La vejez no es solo la edad avanzada.

Bien saben ustedes que ser joven es tener una causa

a la que consagrar la propia vida (Dom Helder Camara, 1968).  

J. Castillo A.

 

INICIAR LA REACCIÓN

   Juan el Bautista no permite que la gente lo confunda con el Mesías. Conoce sus límites y los reconoce. Hay alguien más fuerte y decisivo que él. El único al que el pueblo ha de acoger. La razón es clara. El Bautista les ofrece un bautismo de agua. Solo Jesús, el Mesías, los bautizará con el Espíritu Santo y con fuego.

   A juicio de no pocos observadores, el mayor problema de la Iglesia es hoy “la mediocridad espiritual”. La Iglesia no posee el vigor espiritual que necesita para enfrentarse a los retos del momento actual. Cada vez es más patente.

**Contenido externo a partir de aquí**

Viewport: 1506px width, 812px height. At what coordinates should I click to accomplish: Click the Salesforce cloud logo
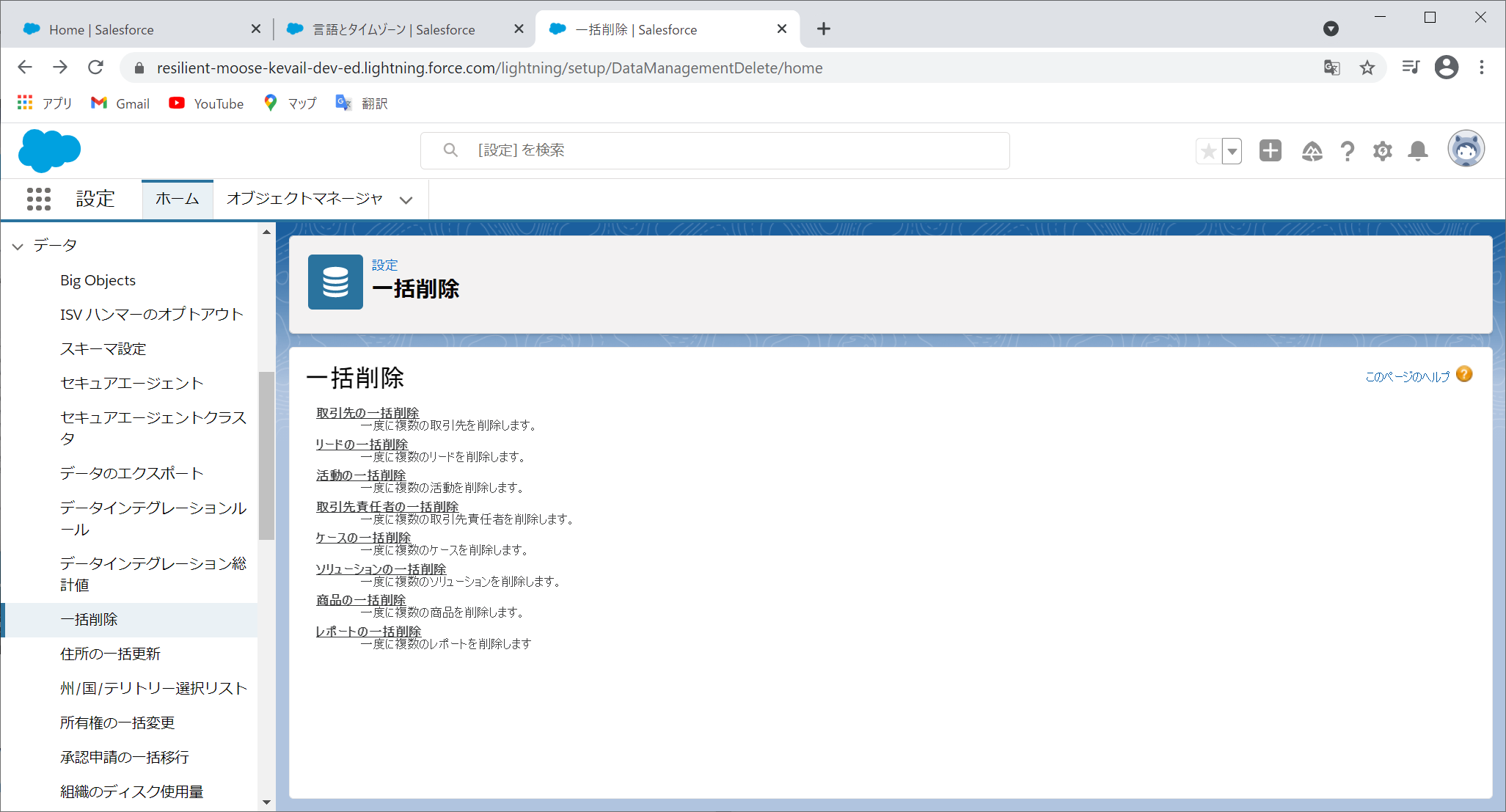[x=49, y=150]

Necesitamos ser bautizados por Jesús con su fuego y su Espíritu.

   Estos últimos años ha ido creciendo la desconfianza en la fuerza del Espíritu, y el miedo a todo lo que pueda llevarnos a una renovación. Se insiste mucho en la continuidad para conservar el pasado, pero no nos preocupamos de escuchar las llamadas del Espíritu para preparar el futuro. Poco a poco nos estamos quedando ciegos para leer los “signos de los tiempos”.

   Se da primacía a certezas y creencias para robustecer la fe y lograr una mayor cohesión eclesial frente a la sociedad moderna, pero con frecuencia no se cultiva la adhesión viva a Jesús. ¿Se nos ha olvidado que Él es más fuerte que todos nosotros? La doctrina religiosa, expuesta casi siempre con categoría premodernas, no toca los corazones ni convierte nuestras vidas.

   Abandonado el aliento renovador del Concilio, se ha ido apagando la alegría en sectores importantes del pueblo cristiano, para dar paso a la resignación. De manera callada pero palpable va creciendo el desafecto y la separación entre la institución eclesial y no pocos creyentes.

   Es urgente crear cuanto antes un clima más amable y cordial. Cualquiera no podrá despertar en el pueblo sencillo la ilusión perdida. Necesitamos volver a las raíces de nuestra fe. Ponernos en contacto con el Evangelio. Alimentarnos de las palabras de Jesús que son espíritu y vida.

   Dentro de unos años, nuestras comunidades cristianas serán muy pequeñas. En muchas parroquias no habrá ya presbíteros de forma permanente. Qué importante es cuidar desde ahora un núcleo de creyentes en torno al Evangelio. Ellos mantendrán vivo el Espíritu de Jesús entre nosotros. Todo será más humilde, pero también más evangélico.

   A nosotros se nos pide iniciar ya la reacción. Lo mejor que podemos dejar en herencia a las futuras generaciones es un amor nuevo a Jesús y una fe más centrada en su persona y su proyecto. Lo demás es más secundario. Si viven desde el Espíritu de Jesús, encontrarán caminos nuevos.